Johannesburg came in at number 109 with a steady 2.2% growth last year, which experts say is good, but still beneath the global 6.6% average, according to the 2017 Knight Frank Global Residential Cities Index. The index looks at the property markets of 150 cities to determine the average increase in property values over a 12-month period.

“The lifestyle that Cape Town offers is exceptional and hard to beat for the sort of money you pay to live here,” says Denise Dogon, chief executive officer (CEO) of Dogon Group Properties.

“With the way it has developed in terms of restaurants and infrastructure, and all the awards it has won, the report doesn’t surprise me. It’s also one of the safer cities as crime is generally confined to certain areas.”

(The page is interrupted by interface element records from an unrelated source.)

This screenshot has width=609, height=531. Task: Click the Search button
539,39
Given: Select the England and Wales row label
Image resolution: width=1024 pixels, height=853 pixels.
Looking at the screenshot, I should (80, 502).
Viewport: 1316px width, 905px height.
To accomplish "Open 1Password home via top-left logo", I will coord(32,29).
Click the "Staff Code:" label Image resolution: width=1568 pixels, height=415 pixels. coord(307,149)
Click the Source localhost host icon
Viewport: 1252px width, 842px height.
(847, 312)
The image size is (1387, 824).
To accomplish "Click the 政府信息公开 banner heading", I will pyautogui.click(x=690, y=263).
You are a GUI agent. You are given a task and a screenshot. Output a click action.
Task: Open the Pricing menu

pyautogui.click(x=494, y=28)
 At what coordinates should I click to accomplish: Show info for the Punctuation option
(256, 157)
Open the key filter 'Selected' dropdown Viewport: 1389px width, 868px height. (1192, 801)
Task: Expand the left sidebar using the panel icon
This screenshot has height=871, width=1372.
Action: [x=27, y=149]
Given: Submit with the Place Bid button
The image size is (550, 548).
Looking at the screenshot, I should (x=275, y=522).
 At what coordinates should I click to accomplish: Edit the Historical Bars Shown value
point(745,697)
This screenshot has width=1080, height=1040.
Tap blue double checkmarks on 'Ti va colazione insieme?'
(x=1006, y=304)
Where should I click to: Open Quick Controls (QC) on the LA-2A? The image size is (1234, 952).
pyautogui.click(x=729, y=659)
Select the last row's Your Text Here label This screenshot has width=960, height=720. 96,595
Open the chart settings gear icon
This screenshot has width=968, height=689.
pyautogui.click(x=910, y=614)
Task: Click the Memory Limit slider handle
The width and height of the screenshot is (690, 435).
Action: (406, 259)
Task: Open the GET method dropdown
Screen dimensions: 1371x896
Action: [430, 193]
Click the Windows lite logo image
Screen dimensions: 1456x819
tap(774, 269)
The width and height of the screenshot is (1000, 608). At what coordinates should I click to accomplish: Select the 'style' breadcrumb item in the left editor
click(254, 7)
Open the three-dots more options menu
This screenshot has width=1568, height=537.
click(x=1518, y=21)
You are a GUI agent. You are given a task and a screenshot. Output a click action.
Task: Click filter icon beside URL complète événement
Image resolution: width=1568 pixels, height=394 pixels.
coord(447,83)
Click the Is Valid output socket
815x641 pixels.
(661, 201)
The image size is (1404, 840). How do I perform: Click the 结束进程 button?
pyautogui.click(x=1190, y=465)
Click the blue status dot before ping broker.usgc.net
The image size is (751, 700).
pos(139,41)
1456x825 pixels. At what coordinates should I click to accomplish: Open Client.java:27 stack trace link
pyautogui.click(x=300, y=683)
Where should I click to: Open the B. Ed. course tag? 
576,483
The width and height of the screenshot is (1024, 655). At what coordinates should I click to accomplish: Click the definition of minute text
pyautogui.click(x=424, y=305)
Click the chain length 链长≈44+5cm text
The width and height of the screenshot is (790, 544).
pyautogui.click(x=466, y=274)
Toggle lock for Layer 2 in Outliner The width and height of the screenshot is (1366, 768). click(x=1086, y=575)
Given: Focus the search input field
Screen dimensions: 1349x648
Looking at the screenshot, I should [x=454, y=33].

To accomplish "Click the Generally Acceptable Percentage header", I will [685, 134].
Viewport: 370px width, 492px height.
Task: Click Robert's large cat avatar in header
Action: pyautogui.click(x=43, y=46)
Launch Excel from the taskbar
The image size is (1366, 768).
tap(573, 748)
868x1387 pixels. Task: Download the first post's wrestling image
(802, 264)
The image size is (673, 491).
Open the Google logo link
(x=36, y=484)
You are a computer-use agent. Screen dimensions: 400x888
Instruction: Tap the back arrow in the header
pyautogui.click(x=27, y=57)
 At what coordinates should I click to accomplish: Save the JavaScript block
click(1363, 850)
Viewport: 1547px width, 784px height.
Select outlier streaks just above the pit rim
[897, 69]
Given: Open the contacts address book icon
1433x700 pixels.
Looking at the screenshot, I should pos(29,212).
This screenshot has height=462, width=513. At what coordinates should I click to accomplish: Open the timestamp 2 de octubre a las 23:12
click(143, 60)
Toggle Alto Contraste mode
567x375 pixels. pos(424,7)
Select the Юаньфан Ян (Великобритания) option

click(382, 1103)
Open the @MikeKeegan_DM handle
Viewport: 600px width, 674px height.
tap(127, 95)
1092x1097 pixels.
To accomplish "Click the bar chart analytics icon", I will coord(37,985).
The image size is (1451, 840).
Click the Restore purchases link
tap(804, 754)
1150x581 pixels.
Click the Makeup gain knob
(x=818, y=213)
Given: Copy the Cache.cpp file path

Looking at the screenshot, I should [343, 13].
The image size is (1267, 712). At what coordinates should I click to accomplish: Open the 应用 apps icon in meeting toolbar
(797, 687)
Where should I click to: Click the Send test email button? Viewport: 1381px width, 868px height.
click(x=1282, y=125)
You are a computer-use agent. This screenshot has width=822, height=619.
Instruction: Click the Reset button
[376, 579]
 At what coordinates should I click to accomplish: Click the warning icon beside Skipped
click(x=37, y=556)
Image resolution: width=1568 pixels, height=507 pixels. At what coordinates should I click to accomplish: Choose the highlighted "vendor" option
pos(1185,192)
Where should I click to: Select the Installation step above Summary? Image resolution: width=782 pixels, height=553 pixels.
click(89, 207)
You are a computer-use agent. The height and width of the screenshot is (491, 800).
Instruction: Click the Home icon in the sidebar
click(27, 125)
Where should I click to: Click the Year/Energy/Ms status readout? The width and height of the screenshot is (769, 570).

Durban’s property rankings dropped into the bottom 10 worldwide with a negative growth of -5.1%, which Pam Golding CEO Andrew Golding says is an unfair generalisation. “I think that Durban, like many of the cities on that list, has many pockets that are great performers, so to throw a blanket over a whole city isn’t really a great indicator. But, in fairness, the Western Cape has been outperforming everywhere else, and in 2016, Joburg and Durban have certainly been lagging behind,” he says.

“The reason is that Cape Town sees an above-normal migration of people owing to the perception of the lifestyle it offers. Another important factor is that it benefits the most from foreigners who invest there.”

But all this might change after the recent economic downgrades. “Our experience of what’s happening in the market was [before the] downgrade. We haven’t been able to assess the market yet, because March is a good month for the residential property industry and April is a slower month because of the holidays. By the end of May, we’ll have a much better picture,” Golding says.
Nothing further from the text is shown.